• [Set exercise 1]: Reproduce these records verbatim, beginning at the line that contains "The width and height of the screenshot is (840, 640)." and stopping after the line that contains "Action: 271,142".

• [Excerpt to read]:
* * *
1. PortScannerClient Class

The main orchestrator that manages all client operations.

Initialization Flow

def __init__(self, config_file: str = "config.yml"):
    self.client_id = self._get_client_id()      # MAC address-based ID
    self.hostname = socket.gethostname()        # System hostname
    self.config = self._load_config()           # Load YAML config
    self.nm = nmap.PortScannerYield()          # Nmap instance
    self.registered = False                     # Registration state
    self.approved = False                       # Approval state
    
    # Thread pool for concurrent scans
    self.executor = ThreadPoolExecutor(max_workers=max_concurrent_scans)
    self.active_scans = {}                      # scan_id -> Future mapping
    
    # Flask app setup
    self.app = Flask(__name__)
    self._setup_routes()
    
    # Start heartbeat thread
    self._start_heartbeat()

Key Design Decisions:

client_id uses MAC address for stable, unique identification
ThreadPoolExecutor manages scan concurrency without manual thread handling
Flask app runs in separate thread to avoid blocking
Heartbeat starts immediately to register with server

Client ID Generation

def _get_client_id(self) -> str:
    """Generate stable client identifier from MAC address"""
* * *
• [The data]:
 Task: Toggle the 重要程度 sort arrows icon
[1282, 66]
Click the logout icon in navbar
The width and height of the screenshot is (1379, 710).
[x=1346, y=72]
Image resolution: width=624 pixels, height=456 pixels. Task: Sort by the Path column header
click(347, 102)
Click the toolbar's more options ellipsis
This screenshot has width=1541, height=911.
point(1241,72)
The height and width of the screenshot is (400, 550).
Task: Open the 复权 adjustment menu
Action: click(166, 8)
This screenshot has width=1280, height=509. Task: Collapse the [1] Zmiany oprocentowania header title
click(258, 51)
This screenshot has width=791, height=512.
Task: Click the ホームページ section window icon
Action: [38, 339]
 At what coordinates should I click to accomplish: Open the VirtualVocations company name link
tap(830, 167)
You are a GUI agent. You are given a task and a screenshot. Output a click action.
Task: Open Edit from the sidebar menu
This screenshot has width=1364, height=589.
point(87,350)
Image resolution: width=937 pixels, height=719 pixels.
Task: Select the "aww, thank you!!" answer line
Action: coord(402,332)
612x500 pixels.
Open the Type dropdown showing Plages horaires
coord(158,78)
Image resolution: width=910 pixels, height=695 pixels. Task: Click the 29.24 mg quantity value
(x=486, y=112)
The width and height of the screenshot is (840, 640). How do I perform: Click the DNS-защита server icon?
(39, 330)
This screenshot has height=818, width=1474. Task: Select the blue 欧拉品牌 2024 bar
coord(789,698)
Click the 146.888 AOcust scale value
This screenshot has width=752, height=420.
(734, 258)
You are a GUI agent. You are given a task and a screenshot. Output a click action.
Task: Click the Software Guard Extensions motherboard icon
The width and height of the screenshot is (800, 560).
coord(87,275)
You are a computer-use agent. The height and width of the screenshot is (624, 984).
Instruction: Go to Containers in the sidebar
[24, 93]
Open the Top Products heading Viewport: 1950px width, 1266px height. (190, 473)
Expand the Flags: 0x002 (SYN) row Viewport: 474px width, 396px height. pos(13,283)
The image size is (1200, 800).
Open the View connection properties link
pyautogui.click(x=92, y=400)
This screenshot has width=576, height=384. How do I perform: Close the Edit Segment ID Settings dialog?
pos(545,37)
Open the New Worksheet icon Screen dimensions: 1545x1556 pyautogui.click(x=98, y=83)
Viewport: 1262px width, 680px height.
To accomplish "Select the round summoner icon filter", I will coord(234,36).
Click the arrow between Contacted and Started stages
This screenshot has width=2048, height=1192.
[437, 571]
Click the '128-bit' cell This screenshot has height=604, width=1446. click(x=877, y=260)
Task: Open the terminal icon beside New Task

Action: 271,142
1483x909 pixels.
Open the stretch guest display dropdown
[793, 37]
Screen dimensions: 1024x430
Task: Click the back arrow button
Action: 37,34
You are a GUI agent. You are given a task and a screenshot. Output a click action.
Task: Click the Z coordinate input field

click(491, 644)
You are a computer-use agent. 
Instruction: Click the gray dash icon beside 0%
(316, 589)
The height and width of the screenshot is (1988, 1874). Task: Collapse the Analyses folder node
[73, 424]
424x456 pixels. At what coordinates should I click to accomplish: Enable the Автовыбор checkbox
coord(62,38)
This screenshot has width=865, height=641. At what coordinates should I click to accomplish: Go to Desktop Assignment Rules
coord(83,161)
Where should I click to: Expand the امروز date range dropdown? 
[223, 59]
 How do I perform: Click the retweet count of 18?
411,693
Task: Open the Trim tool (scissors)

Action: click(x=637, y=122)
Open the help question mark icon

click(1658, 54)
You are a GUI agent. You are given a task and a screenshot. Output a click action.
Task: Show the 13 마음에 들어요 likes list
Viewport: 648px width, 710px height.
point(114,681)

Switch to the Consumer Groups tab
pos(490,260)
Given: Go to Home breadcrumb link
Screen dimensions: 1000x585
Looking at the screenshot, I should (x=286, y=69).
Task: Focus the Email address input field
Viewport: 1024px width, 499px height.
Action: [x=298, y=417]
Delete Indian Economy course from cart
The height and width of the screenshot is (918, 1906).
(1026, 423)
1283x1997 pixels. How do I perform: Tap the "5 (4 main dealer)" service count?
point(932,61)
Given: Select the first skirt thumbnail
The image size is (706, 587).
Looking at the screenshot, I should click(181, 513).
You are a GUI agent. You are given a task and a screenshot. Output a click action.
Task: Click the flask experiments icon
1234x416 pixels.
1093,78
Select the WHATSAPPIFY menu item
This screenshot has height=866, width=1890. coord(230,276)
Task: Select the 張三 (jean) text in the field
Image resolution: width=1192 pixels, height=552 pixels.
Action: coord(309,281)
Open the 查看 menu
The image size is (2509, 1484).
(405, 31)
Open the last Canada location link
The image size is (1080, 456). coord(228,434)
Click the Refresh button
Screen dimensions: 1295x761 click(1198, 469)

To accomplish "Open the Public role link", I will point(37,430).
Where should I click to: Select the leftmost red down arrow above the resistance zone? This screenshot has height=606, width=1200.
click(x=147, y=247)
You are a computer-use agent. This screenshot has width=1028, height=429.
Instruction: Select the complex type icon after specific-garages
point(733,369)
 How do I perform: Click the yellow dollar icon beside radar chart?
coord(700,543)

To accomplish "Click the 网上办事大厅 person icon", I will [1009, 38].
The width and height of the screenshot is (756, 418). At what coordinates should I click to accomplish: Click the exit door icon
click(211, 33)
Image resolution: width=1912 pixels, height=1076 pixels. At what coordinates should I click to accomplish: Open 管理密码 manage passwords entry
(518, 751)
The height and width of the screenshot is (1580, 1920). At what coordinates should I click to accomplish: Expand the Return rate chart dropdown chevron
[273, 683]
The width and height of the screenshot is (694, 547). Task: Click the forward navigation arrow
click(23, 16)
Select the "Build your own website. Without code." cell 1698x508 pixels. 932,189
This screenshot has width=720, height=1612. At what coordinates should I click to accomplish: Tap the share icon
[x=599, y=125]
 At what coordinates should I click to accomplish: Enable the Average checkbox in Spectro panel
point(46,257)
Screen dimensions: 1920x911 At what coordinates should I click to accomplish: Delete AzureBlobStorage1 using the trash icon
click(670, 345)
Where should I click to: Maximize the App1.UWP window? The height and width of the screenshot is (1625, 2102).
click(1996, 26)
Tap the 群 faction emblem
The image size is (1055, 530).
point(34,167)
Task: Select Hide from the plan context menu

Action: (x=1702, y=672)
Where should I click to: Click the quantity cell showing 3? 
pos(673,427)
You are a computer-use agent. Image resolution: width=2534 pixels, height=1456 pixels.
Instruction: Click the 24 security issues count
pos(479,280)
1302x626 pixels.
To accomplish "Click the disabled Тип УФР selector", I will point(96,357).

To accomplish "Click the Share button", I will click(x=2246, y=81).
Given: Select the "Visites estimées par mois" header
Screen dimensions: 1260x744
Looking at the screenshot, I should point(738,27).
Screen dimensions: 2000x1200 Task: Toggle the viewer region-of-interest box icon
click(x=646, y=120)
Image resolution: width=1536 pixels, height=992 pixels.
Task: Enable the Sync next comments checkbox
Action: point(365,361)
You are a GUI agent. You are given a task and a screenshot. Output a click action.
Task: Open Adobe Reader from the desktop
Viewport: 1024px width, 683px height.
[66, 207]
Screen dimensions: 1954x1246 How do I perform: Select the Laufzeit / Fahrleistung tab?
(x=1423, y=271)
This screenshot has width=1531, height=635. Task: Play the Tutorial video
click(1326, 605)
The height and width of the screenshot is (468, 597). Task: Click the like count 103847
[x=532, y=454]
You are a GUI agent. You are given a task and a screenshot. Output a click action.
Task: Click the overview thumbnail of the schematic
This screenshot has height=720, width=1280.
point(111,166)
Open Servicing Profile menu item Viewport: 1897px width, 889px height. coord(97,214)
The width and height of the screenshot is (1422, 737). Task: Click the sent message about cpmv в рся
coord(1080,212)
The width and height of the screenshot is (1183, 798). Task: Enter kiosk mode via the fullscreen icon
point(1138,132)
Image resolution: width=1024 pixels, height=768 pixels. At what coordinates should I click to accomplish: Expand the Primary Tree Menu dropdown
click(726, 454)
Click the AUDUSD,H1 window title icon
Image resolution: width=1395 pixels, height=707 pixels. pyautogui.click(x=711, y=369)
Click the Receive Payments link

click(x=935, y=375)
* * *
• [Set exercise 2]: In the port scanner client excerpt, list every method that the __init__ method calls on self.

• [Written solution 1]:
The width and height of the screenshot is (840, 640). How do I perform: Click the DNS-защита server icon?
(39, 330)
This screenshot has height=818, width=1474. Task: Select the blue 欧拉品牌 2024 bar
coord(789,698)
Click the 146.888 AOcust scale value
This screenshot has width=752, height=420.
(734, 258)
You are a GUI agent. You are given a task and a screenshot. Output a click action.
Task: Click the Software Guard Extensions motherboard icon
The width and height of the screenshot is (800, 560).
coord(87,275)
You are a computer-use agent. The height and width of the screenshot is (624, 984).
Instruction: Go to Containers in the sidebar
[24, 93]
Open the Top Products heading Viewport: 1950px width, 1266px height. (190, 473)
Expand the Flags: 0x002 (SYN) row Viewport: 474px width, 396px height. pos(13,283)
The image size is (1200, 800).
Open the View connection properties link
pyautogui.click(x=92, y=400)
This screenshot has width=576, height=384. How do I perform: Close the Edit Segment ID Settings dialog?
pos(545,37)
Open the New Worksheet icon Screen dimensions: 1545x1556 pyautogui.click(x=98, y=83)
Viewport: 1262px width, 680px height.
To accomplish "Select the round summoner icon filter", I will coord(234,36).
Click the arrow between Contacted and Started stages
This screenshot has width=2048, height=1192.
[437, 571]
Click the '128-bit' cell This screenshot has height=604, width=1446. click(x=877, y=260)
Task: Open the terminal icon beside New Task

Action: 271,142

• [Written solution 2]:
_get_client_id
_load_config
_setup_routes
_start_heartbeat